Step 4: emit verdict
Output one JSON object with top-level keys overview, summary, findings, tech_debt. The prose-voice rule below applies to overview, summary, and each rationale string only — not to the structured lists themselves.
Prose voice for those three fields: short, direct, concrete. No markdown bold, no italics, no numbered lists.
-
overview — two or three short sentences. What the PR does (infer from pr_title and diff_files) and the overall conformance state.
-
summary — one-sentence recommendation. Pick the template that matches:
- Any finding with
severity: blocker:
Not conforming: <N> doc violation(s) need fixing first.
- Only
suggestion or nit findings:
Conforms with <N> suggestion(s); safe to merge after a look.
- No findings, all files
conforms or no_pattern_found:
Conforms with documented and de-facto patterns.
-
findings — list of {file, severity, risk, source, citation, rationale}:
file — must be in diff_files.
severity — blocker, suggestion, or nit (per Step 3 rules).
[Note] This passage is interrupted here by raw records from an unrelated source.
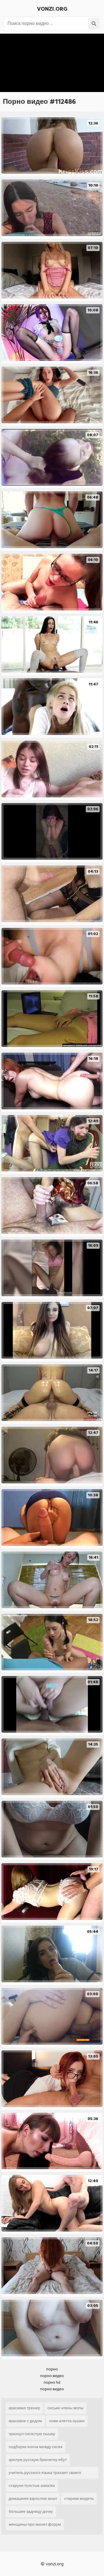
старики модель (79, 2498)
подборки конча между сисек (35, 2446)
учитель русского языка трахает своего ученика (45, 2474)
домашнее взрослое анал (33, 2498)
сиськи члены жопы (65, 2408)
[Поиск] (94, 23)
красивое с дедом (25, 2421)
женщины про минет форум (35, 2524)
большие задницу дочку (31, 2511)
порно (52, 2369)
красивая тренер (24, 2408)
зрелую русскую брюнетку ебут (38, 2459)
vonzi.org (52, 9)
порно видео (52, 2375)
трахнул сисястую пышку (32, 2434)
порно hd (52, 2382)
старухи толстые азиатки (32, 2485)
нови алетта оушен (67, 2421)
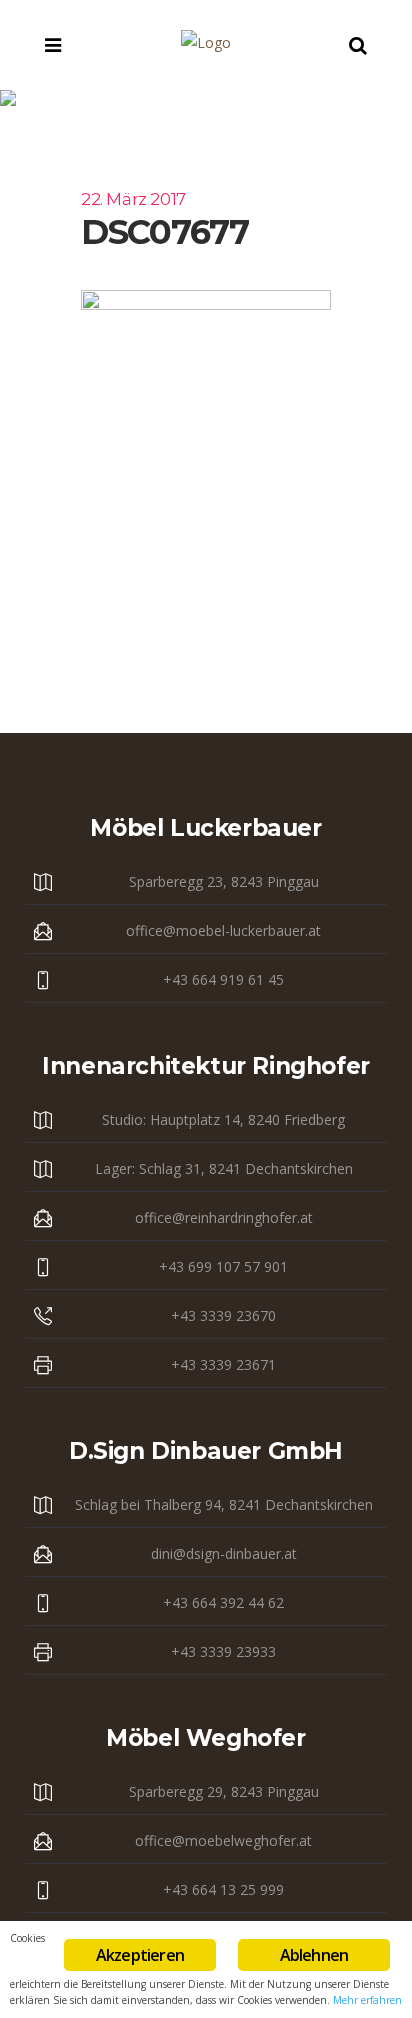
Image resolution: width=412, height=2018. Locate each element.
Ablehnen (314, 1955)
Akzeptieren (140, 1955)
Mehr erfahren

risk — high, medium, or low (per Step 3.5 rules). Independent of severity.
source — docs or code.
citation — for docs, <doc_path>#<heading>; for code, <sibling_path>.
rationale — one sentence on what the patch does vs. what the cited source says. When risk is high, also state the runtime impact in the rationale (e.g. "silent 404 for existing users if FF off").
-
tech_debt — list of {doc_path, code_path, note} for each conflict where existing code (sibling or in-diff) contradicts a doc. Informational, not blocking. Empty list [] if no conflicts.
If findings is empty, set it to [] and pick the "Conforms" summary template.